_TASK GOAL_
Reproduce each line, exactly, from the one containing "You are a computer-use" through the end of the material. Exclude pictures.

_DATA SUPPLIED_

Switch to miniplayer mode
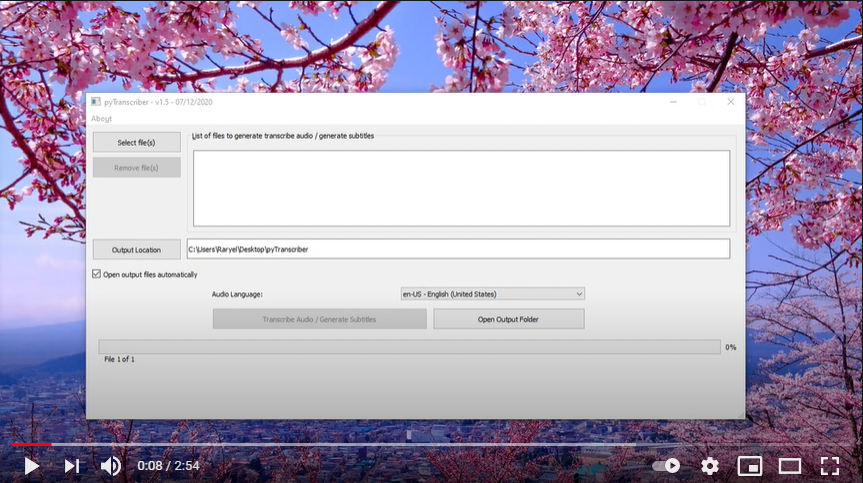The height and width of the screenshot is (483, 863). (749, 466)
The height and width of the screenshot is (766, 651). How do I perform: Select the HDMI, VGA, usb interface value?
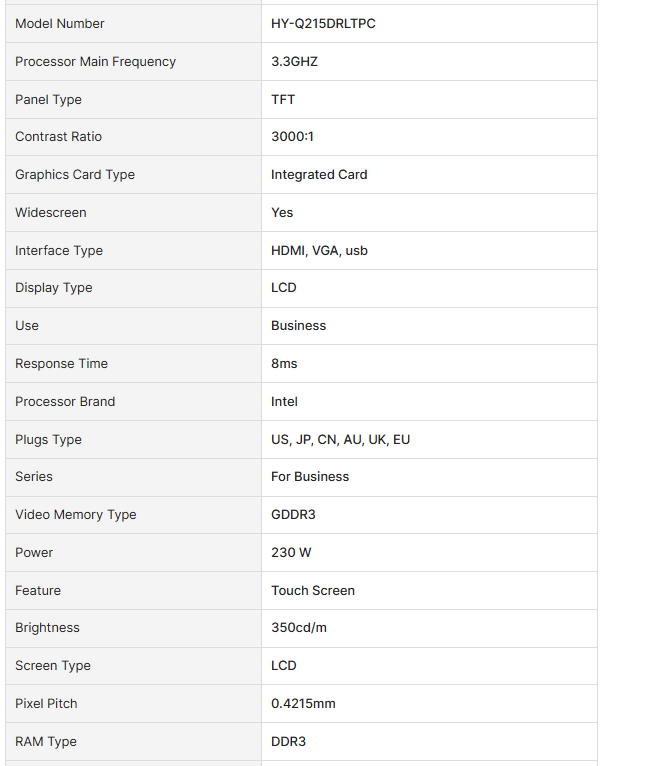pyautogui.click(x=319, y=251)
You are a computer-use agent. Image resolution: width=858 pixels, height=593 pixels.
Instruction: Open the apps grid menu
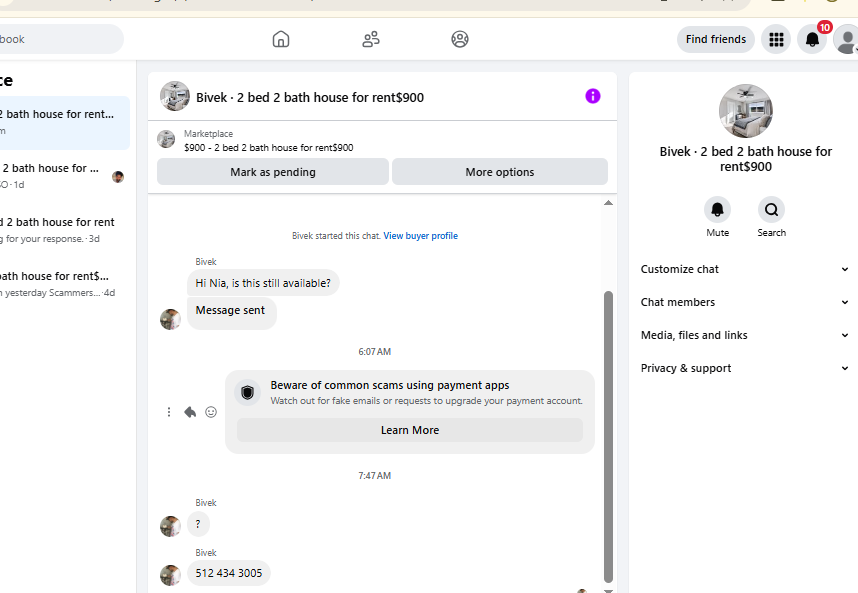tap(775, 39)
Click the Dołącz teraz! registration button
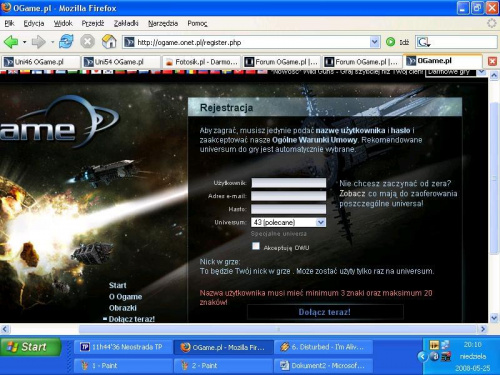This screenshot has width=500, height=375. point(325,312)
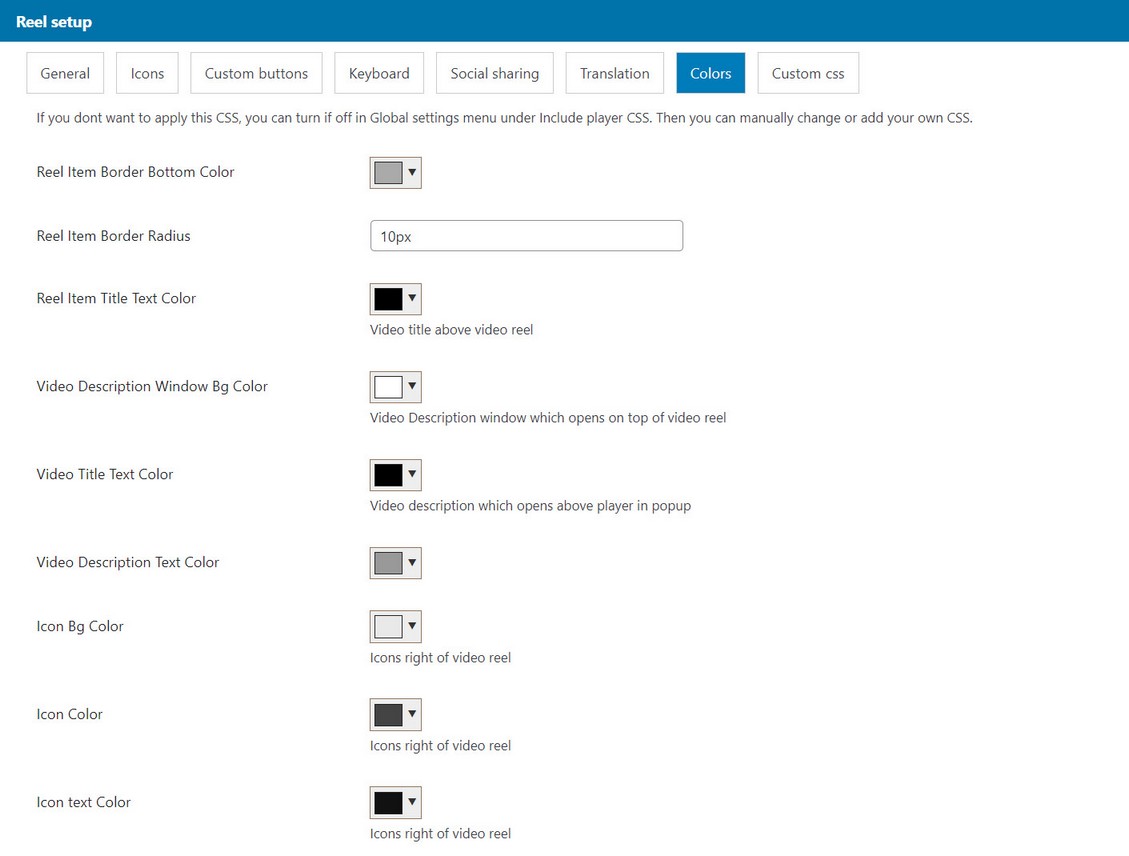Expand Reel Item Border Bottom Color arrow
Image resolution: width=1129 pixels, height=856 pixels.
click(412, 172)
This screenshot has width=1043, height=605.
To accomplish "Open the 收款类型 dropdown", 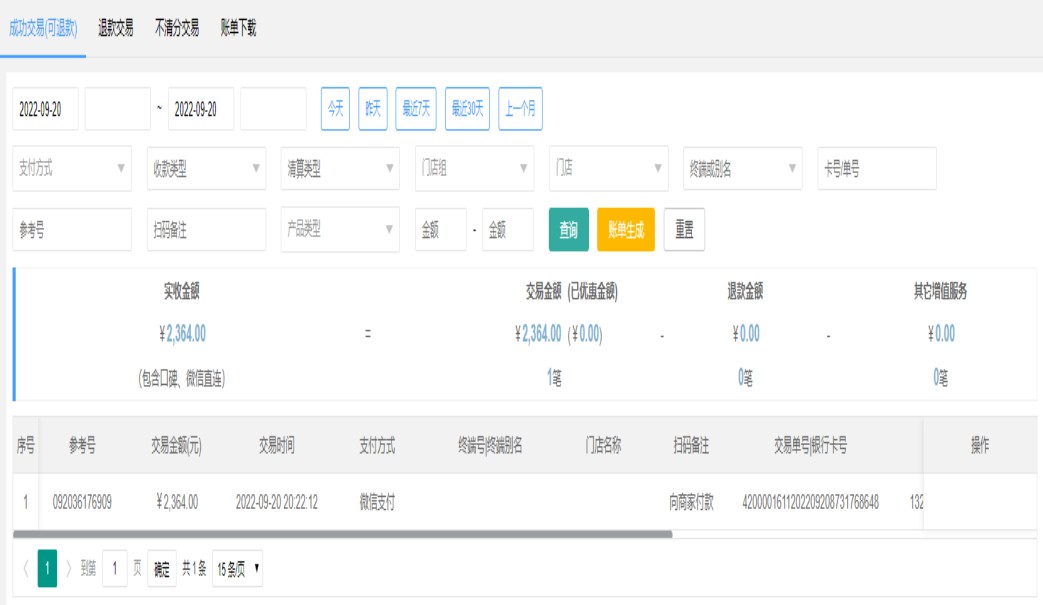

_SOLUTION_
You are a computer-use agent. Image resolution: width=858 pixels, height=593 pixels.
Instruction: Open the apps grid menu
tap(775, 39)
Click the Dołącz teraz! registration button
This screenshot has width=500, height=375. point(325,312)
Expand Reel Item Border Bottom Color arrow
Image resolution: width=1129 pixels, height=856 pixels.
click(412, 172)
This screenshot has width=1043, height=605.
To accomplish "Open the 收款类型 dropdown", 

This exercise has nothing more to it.